The Standish Group has published the Chaos Report on IT project success (or really on project failure) since 1994. The 2011 report stated that only 37% of IT projects are successful. This would appear to be an indictment of IT Project Management that confirms the Process Dilemma. However, the Chaos Report only considers projects successful if they deliver the defined features on time and on budget.
The 2012 Chaos Manifesto (same thing) looked at project delivery success from 2002 through 2012 (as reported by Mike Cohn and others). The report says only 14% of traditional, waterfall projects were successful. The report also said that 42% of agile projects were successful during the same time period.
Dr. Dobb’s published the 2010 IT Project Success Rates based on three surveys conducted by their editorial staff. The results are significantly different than the Chaos Report, but so was the survey. Dr. Dobb’s looked at four categories of project delivery methods and found:
- Ad-hoc projects: 49% are successful, 37% are challenged, and 14% are failures.
- Iterative projects: 61% are successful, 28% are challenged, and 11% are failures.
- Agile projects: 60% are successful, 28% are challenged, and 12% are failures.
- Traditional projects: 47% are successful, 36% are challenged, and 17% are failures.
What does this mean in relation to the process dilemma? If you use a rigid, highly prescriptive methodology, you are likely to get the same results as if you had no process at all (47% success vs. 49%). I think ad hoc projects may be slightly more successful, because large projects are more apt to be managed using traditional methods. Large projects require large teams, and large teams are more prone to failure. Dr. Dobb’s State of the IT Union survey, a component of the 2010 IT Project Success Rates
, showed that team size does matter. Looking only at successful projects, the survey reported:
- Ad-hoc projects: 74% for small teams, 58% for medium-sized teams, and 40% for large teams.

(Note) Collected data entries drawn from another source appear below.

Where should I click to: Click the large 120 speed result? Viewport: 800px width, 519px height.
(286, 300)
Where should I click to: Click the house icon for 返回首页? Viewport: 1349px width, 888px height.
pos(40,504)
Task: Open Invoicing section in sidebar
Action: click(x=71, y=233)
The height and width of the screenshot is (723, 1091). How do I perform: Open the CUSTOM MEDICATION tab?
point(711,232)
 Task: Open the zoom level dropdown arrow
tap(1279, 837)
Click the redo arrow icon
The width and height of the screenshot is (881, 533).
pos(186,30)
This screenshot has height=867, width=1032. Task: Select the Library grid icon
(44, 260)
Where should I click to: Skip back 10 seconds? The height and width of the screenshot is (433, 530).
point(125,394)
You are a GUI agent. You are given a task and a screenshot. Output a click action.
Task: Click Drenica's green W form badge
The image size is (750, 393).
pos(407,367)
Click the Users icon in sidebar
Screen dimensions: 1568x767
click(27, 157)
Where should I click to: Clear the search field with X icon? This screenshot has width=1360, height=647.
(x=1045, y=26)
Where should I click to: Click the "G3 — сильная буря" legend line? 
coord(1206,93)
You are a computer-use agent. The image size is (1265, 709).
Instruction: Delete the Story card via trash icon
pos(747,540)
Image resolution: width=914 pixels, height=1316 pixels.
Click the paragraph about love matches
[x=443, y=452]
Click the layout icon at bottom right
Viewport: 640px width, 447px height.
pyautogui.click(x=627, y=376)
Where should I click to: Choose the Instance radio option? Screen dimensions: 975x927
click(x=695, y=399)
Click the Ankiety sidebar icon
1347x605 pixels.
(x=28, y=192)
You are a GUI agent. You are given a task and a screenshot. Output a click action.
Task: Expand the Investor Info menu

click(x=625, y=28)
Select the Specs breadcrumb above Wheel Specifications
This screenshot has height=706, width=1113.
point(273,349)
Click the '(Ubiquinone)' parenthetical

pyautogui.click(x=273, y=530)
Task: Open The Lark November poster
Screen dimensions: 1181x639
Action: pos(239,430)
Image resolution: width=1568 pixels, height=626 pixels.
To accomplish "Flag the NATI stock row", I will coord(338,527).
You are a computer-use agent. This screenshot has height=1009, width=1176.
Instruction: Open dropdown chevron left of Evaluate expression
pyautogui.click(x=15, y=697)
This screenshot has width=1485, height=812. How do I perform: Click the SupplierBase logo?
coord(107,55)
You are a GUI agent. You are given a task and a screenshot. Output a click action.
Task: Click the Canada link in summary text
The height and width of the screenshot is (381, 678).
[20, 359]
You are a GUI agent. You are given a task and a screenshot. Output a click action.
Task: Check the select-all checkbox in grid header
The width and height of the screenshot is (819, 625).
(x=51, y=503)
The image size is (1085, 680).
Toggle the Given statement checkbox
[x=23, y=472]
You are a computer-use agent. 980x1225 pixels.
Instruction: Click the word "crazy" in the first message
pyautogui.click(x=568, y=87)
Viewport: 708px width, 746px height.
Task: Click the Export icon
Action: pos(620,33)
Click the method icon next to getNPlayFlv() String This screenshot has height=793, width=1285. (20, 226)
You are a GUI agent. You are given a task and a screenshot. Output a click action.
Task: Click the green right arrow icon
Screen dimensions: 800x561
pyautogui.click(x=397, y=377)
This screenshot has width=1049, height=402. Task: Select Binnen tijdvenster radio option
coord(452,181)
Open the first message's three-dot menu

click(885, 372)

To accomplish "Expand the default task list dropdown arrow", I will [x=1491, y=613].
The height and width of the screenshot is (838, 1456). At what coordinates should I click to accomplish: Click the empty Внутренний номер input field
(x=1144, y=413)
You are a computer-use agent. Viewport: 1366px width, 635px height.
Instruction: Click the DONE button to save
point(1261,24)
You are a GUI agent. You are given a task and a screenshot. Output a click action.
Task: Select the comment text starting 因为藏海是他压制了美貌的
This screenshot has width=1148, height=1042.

- Iterative projects: 80% for small teams, 68% for medium-sized teams, and 55% for large teams.
- Agile projects: 83% for small teams, 70% for medium-sized teams, and 55% for large teams.
- Traditional projects: : 69% for small teams, 61% for medium-sized teams, and 50% for large teams.
Obviously, the probability of success for small teams is much greater. The really interesting thing is that size has the least effect on traditional project teams.
Solution delivery, like project management, can be reduced to the essentials, using agile methods. A “just enough” process approach enriches the capabilities of the team without adding overhead. It can keep costs down by managing customer expectations within the product backlog instead of negotiating frequent change orders. Most importantly, an agile approach fosters creativity, trust and teamwork by putting development decisions in the hands of the team and the client product owner.
“We realize our dilemma goes deeper than shortage of time; it is basically a problem of priorities. We confess, We have left undone those things that ought to have done; and we have done those things which we ought not to have done.” – Charles E. Hummel
Solving the Process Dilemma is in itself a process. It can take a change in attitudes or a complete culture shift. The key is on the ground floor. Build a solid foundation on practical process that ensures you are doing the right things at the right time, and you will get the right results.